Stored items
=====

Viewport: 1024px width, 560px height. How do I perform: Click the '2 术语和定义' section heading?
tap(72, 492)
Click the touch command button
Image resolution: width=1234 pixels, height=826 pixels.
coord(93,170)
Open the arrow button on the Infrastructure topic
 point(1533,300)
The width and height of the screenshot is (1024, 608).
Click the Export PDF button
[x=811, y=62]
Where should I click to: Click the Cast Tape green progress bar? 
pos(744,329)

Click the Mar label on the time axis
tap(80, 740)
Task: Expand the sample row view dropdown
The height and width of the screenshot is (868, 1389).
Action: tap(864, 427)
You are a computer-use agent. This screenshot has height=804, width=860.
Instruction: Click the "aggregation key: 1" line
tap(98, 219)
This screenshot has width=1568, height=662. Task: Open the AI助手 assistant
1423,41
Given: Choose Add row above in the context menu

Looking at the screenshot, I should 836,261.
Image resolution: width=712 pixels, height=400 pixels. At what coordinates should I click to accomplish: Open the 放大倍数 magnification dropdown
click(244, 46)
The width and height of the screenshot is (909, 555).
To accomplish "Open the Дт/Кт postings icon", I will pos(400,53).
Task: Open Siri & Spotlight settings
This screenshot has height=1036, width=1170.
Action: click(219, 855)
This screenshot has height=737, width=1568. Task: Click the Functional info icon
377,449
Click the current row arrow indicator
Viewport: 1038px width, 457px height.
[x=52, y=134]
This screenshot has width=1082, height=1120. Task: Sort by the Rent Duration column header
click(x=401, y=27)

=====

*THE TASK*. An exact transcription of all the records is needed.

*OUTPUT OF THE EXERCISE*.
Viewport: 1024px width, 560px height. How do I perform: Click the '2 术语和定义' section heading?
tap(72, 492)
Click the touch command button
Image resolution: width=1234 pixels, height=826 pixels.
coord(93,170)
Open the arrow button on the Infrastructure topic
 point(1533,300)
The width and height of the screenshot is (1024, 608).
Click the Export PDF button
[x=811, y=62]
Where should I click to: Click the Cast Tape green progress bar? 
pos(744,329)

Click the Mar label on the time axis
tap(80, 740)
Task: Expand the sample row view dropdown
The height and width of the screenshot is (868, 1389).
Action: tap(864, 427)
You are a computer-use agent. This screenshot has height=804, width=860.
Instruction: Click the "aggregation key: 1" line
tap(98, 219)
This screenshot has width=1568, height=662. Task: Open the AI助手 assistant
1423,41
Given: Choose Add row above in the context menu

Looking at the screenshot, I should 836,261.
Image resolution: width=712 pixels, height=400 pixels. At what coordinates should I click to accomplish: Open the 放大倍数 magnification dropdown
click(244, 46)
The width and height of the screenshot is (909, 555).
To accomplish "Open the Дт/Кт postings icon", I will pos(400,53).
Task: Open Siri & Spotlight settings
This screenshot has height=1036, width=1170.
Action: click(219, 855)
This screenshot has height=737, width=1568. Task: Click the Functional info icon
377,449
Click the current row arrow indicator
Viewport: 1038px width, 457px height.
[x=52, y=134]
This screenshot has width=1082, height=1120. Task: Sort by the Rent Duration column header
click(x=401, y=27)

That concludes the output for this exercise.